_TEXTE DE L'EXERCICE_:
Il y a vingt et un ans, la reconquête israélienne
Il y a vint et un ans débutait ce qu’on appelle «la seconde Intifada». Contrairement aux médias et à la majorité des militant·es, je n’ai jamais utilisé ce concept, qui crée une continuité entre l’Intifada (1987-1990), ce soulèvement extraordinaire de la population palestinienne de Cisjordanie et de Gaza contre l’occupation coloniale, et les événements qui débutèrent en octobre 2000. Ces derniers ne constituent pas un deuxième acte de l’Intifada, mais son exact contraire.

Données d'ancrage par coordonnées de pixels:
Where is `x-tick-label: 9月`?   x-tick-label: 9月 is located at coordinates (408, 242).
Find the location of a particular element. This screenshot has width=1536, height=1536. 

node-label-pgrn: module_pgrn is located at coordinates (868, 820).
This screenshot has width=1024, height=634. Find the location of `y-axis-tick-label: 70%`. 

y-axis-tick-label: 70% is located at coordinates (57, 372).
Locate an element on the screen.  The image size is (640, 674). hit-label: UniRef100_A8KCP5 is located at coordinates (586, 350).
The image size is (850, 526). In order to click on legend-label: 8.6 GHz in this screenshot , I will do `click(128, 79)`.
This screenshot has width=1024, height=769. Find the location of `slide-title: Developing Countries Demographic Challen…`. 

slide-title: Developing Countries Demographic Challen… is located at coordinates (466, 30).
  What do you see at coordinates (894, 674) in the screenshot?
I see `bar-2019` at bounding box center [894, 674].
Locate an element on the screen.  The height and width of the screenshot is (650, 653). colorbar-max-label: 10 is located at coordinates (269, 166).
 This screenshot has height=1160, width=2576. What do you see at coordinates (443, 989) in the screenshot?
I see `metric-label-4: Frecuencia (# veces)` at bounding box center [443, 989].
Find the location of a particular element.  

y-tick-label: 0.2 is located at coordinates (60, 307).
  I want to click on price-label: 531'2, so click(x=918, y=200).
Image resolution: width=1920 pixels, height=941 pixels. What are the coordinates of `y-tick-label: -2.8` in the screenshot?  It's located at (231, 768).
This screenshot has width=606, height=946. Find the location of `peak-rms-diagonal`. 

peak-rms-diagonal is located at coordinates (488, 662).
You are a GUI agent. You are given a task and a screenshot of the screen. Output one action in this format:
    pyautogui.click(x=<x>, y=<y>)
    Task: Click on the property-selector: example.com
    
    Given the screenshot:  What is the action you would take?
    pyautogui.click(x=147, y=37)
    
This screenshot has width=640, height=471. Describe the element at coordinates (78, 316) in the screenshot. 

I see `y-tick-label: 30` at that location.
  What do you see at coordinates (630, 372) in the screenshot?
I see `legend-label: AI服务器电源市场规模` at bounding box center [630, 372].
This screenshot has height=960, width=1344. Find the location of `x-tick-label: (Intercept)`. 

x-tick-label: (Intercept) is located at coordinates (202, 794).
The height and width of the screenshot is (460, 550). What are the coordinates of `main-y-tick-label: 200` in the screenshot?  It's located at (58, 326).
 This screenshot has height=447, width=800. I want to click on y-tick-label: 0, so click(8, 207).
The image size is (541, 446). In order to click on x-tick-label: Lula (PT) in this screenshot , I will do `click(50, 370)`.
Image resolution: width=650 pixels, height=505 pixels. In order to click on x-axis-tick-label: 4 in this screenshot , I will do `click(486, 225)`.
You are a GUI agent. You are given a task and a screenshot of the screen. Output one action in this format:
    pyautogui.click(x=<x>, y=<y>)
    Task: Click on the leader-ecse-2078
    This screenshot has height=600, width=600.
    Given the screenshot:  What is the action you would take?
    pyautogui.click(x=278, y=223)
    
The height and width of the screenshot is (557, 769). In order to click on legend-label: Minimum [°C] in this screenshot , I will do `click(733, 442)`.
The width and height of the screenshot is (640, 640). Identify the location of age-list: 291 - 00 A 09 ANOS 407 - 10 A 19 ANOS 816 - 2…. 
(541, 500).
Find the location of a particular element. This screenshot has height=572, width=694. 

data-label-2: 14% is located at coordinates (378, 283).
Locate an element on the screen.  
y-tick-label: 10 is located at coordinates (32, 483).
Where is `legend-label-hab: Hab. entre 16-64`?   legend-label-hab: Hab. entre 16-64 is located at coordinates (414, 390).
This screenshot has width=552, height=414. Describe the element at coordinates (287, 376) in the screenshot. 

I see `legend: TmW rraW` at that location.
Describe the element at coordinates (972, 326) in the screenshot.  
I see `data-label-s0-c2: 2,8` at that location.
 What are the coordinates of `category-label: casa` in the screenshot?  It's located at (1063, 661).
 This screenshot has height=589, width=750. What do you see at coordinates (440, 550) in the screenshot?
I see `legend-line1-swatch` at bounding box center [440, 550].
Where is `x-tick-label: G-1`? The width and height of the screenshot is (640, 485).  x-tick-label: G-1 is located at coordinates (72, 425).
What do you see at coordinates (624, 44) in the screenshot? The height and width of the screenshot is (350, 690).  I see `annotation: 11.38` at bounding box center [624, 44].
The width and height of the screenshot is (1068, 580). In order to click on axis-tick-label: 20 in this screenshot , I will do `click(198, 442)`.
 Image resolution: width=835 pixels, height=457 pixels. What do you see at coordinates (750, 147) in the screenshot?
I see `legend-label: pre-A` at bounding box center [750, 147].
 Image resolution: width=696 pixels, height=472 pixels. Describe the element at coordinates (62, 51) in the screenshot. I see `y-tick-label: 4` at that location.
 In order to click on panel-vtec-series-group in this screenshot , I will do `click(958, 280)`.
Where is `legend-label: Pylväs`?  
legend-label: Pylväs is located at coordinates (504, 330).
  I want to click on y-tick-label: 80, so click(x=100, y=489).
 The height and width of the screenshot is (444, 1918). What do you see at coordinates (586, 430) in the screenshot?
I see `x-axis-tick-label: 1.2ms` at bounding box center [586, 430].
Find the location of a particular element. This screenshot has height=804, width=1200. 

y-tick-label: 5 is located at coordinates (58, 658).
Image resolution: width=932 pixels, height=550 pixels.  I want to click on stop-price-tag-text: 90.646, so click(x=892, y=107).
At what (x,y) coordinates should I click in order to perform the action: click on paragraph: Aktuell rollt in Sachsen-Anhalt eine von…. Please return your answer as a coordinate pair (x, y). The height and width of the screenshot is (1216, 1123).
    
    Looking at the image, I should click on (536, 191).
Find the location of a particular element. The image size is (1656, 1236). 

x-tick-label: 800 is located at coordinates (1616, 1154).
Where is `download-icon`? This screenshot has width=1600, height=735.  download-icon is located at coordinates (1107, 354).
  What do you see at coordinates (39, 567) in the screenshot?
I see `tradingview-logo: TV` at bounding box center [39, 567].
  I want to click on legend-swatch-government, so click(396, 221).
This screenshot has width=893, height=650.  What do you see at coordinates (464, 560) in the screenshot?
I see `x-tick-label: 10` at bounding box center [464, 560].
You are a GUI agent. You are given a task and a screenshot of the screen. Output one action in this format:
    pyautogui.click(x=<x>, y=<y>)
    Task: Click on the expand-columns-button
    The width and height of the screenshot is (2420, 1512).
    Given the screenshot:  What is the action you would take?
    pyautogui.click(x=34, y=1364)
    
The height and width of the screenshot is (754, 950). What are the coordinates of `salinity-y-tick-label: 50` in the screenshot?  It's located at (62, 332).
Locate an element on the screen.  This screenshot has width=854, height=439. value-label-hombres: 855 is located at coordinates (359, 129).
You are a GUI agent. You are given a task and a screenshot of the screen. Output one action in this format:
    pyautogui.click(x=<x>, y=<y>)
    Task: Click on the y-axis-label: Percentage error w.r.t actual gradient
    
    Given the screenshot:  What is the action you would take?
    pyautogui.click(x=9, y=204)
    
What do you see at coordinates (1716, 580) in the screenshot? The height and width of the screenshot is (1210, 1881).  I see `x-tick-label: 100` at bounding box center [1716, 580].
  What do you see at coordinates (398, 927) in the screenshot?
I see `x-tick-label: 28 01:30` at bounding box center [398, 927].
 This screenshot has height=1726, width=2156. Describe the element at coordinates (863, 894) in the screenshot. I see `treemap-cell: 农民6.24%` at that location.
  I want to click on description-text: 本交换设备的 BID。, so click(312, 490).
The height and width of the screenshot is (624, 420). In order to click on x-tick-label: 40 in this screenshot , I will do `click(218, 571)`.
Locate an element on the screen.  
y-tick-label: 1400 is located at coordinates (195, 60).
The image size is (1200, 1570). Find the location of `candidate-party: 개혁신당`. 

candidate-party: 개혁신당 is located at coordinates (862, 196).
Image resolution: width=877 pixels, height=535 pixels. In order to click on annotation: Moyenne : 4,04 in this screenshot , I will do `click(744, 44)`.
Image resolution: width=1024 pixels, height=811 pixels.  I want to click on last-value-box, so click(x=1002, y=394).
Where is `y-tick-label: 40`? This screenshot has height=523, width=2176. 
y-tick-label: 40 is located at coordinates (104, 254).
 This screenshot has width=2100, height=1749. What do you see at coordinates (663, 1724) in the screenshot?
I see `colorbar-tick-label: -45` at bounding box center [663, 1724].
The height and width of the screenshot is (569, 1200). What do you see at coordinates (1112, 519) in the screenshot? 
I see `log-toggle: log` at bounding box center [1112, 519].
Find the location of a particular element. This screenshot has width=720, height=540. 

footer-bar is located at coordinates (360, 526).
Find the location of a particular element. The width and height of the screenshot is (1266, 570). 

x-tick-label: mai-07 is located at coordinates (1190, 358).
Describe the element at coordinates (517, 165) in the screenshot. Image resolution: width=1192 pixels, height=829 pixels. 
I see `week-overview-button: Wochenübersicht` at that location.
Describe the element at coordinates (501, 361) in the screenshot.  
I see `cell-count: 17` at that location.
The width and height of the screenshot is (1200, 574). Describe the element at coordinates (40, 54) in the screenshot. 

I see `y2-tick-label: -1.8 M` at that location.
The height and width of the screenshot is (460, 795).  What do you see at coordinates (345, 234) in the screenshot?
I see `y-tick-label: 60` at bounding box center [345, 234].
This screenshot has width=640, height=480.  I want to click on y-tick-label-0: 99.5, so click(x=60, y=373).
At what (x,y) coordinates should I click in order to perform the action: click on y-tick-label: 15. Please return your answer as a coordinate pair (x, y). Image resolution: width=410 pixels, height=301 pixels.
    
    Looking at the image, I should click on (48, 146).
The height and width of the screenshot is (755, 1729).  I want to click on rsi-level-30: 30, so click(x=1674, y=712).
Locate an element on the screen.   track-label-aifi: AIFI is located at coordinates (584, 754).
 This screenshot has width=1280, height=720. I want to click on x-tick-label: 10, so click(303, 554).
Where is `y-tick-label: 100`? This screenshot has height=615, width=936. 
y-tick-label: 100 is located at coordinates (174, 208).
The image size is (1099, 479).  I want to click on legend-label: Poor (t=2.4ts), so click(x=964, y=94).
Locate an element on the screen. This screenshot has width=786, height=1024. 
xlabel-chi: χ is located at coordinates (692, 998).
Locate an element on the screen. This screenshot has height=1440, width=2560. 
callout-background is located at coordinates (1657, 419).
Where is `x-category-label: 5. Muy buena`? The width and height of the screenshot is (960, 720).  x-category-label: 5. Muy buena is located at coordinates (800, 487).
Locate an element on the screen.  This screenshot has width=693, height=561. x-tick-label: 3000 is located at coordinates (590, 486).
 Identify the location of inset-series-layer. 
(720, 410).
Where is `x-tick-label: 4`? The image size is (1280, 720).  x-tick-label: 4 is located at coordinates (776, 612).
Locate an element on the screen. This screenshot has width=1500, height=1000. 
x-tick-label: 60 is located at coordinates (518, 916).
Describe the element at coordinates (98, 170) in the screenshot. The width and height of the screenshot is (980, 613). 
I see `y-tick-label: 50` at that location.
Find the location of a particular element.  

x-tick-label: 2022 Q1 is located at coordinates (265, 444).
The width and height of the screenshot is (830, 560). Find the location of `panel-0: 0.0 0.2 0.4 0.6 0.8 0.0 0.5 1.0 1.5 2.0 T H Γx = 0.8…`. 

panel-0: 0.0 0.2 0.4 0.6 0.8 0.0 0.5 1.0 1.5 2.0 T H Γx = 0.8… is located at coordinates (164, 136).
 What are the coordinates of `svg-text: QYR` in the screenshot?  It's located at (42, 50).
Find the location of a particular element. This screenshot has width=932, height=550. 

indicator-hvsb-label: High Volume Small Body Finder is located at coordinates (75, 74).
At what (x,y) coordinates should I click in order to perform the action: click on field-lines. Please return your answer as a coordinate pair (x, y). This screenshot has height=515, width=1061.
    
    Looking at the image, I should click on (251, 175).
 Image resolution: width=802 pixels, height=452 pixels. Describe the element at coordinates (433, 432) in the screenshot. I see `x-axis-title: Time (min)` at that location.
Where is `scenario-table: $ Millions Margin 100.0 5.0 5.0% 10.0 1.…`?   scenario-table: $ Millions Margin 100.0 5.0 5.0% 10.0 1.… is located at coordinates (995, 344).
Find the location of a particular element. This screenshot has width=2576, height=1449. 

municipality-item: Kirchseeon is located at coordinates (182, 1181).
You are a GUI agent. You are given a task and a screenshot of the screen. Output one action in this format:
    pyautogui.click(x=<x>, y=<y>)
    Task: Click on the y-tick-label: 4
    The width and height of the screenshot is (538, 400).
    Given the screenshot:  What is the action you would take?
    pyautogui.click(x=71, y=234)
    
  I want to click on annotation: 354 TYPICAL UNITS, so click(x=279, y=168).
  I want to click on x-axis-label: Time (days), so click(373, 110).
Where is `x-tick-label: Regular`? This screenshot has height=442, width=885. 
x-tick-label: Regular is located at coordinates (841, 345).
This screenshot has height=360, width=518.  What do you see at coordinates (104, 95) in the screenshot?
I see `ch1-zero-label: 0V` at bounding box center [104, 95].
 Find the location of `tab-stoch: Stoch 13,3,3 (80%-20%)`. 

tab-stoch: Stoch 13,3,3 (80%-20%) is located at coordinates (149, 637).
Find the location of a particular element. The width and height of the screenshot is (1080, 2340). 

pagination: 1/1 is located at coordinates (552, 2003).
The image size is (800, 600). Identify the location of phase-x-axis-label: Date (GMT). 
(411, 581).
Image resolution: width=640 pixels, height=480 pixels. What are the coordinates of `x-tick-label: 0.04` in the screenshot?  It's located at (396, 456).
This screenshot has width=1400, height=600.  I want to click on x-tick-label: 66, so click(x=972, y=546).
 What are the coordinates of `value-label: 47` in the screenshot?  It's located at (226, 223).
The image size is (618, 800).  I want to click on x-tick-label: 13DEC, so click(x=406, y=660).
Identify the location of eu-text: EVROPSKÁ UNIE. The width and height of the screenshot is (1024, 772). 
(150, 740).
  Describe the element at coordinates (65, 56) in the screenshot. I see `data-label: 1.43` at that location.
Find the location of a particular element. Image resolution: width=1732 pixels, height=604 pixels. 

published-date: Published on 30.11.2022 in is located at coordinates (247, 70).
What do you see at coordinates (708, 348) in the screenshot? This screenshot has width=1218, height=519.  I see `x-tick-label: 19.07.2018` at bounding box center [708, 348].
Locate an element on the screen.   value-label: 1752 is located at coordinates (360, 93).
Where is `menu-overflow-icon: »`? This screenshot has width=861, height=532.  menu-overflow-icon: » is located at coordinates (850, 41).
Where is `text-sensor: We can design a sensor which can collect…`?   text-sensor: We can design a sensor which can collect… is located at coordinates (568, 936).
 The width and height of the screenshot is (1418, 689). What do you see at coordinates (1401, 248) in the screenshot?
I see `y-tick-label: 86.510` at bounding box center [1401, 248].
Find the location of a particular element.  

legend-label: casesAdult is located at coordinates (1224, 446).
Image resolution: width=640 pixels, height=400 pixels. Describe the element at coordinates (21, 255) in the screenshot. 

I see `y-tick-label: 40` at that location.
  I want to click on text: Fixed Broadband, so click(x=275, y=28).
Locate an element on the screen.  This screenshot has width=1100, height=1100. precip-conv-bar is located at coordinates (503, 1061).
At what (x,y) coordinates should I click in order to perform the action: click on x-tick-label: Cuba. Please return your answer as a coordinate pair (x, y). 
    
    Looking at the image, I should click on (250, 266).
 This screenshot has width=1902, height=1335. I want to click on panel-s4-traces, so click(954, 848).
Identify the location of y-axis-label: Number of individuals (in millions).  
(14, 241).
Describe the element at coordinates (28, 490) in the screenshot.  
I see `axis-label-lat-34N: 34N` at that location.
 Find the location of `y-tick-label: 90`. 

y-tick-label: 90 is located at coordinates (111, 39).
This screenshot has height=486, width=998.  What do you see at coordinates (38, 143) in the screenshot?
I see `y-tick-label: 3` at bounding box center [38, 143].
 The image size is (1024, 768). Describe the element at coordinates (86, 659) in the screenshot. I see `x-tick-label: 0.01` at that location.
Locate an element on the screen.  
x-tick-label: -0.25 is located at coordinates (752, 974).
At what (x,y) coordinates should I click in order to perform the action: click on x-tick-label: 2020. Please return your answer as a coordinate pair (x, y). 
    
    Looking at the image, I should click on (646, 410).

_CONSIGNE_: Dans le texte sur l'Intifada, remplace « occupation coloniale » par « occupation militaire » et recopie le passage qui commence par les mots « Il y a vingt » et s'arrête après « son exact contraire. ». Les données ne servent à rien ici.

_RÉPONSE_:
Il y a vingt et un ans, la reconquête israélienne
Il y a vint et un ans débutait ce qu’on appelle «la seconde Intifada». Contrairement aux médias et à la majorité des militant·es, je n’ai jamais utilisé ce concept, qui crée une continuité entre l’Intifada (1987-1990), ce soulèvement extraordinaire de la population palestinienne de Cisjordanie et de Gaza contre l’occupation militaire, et les événements qui débutèrent en octobre 2000. Ces derniers ne constituent pas un deuxième acte de l’Intifada, mais son exact contraire.